__What is needed__: From the entries below, pull out each line where "width" appears.

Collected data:
________________________
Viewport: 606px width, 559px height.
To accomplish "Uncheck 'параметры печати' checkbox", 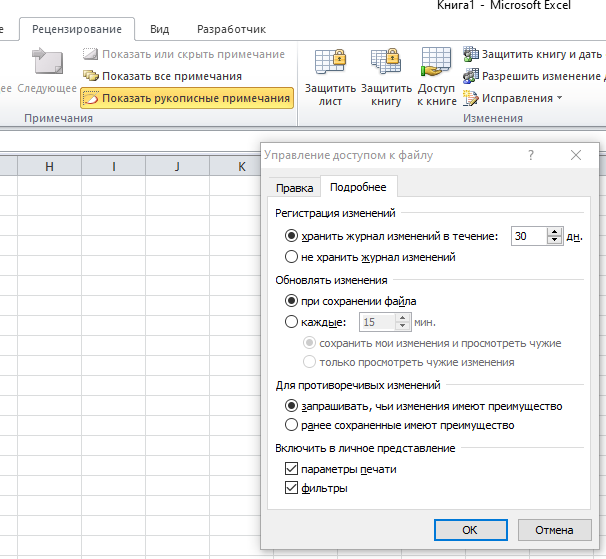I will tap(292, 469).
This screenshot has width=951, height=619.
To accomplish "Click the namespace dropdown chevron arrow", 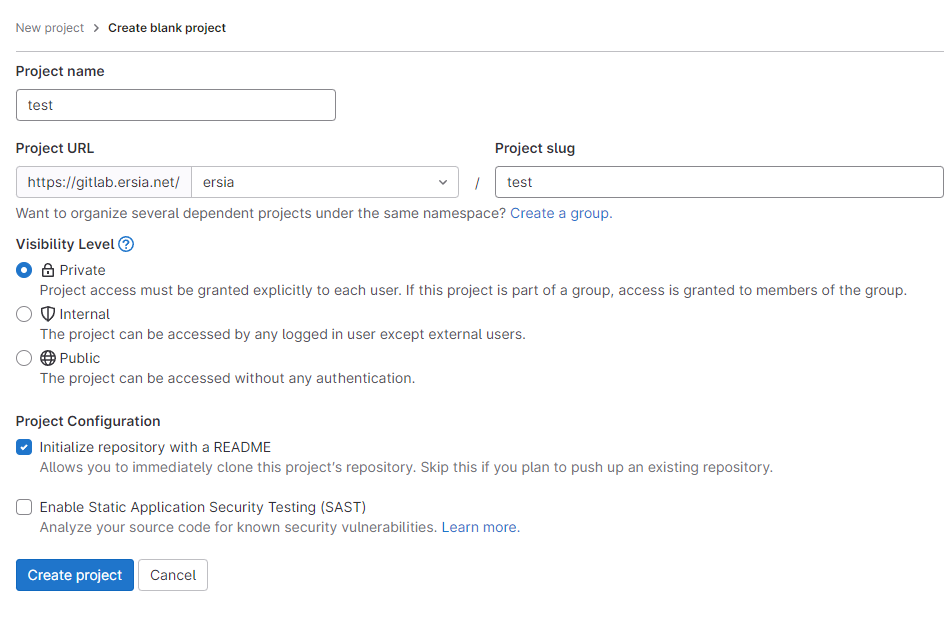I will (443, 182).
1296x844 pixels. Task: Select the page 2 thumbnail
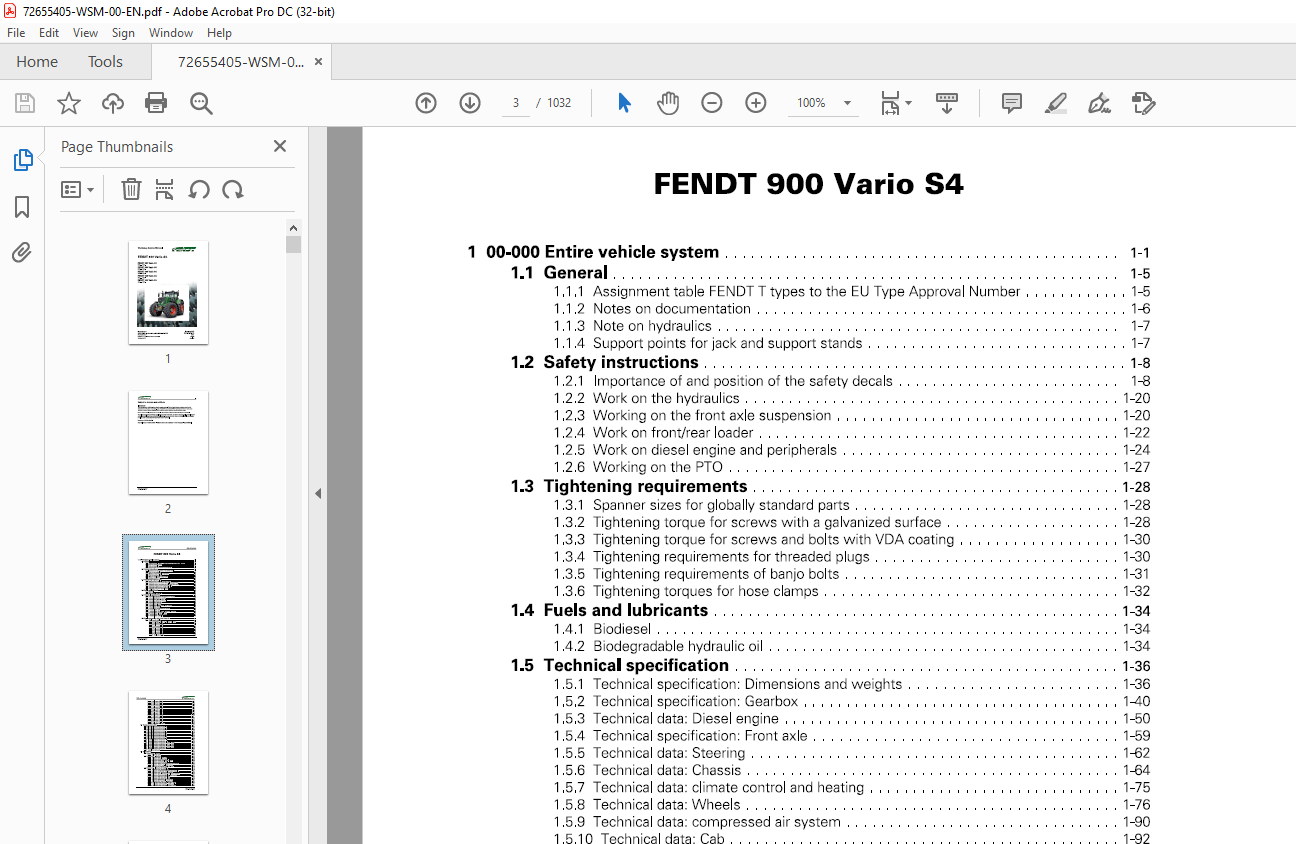168,443
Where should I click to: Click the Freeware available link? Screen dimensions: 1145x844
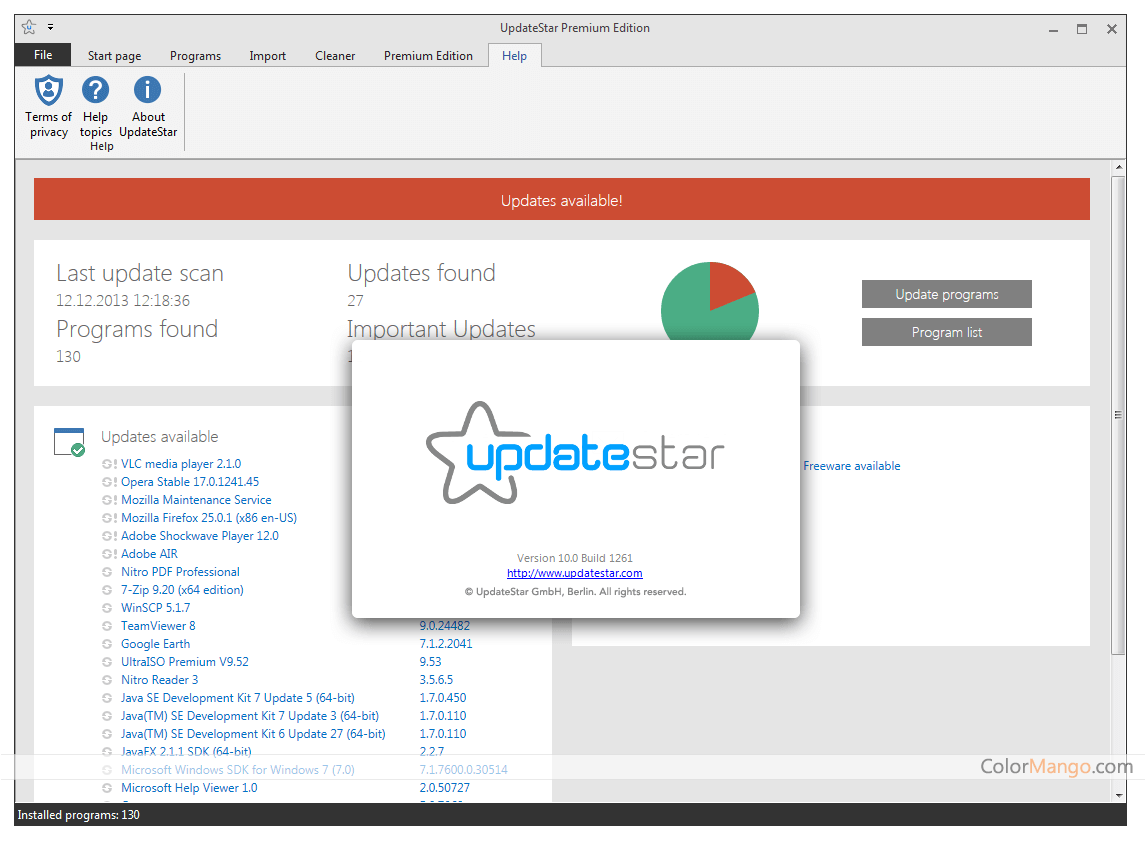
________________________
__Answer box__:
Viewport: 606px width, 559px height.
This screenshot has width=951, height=619.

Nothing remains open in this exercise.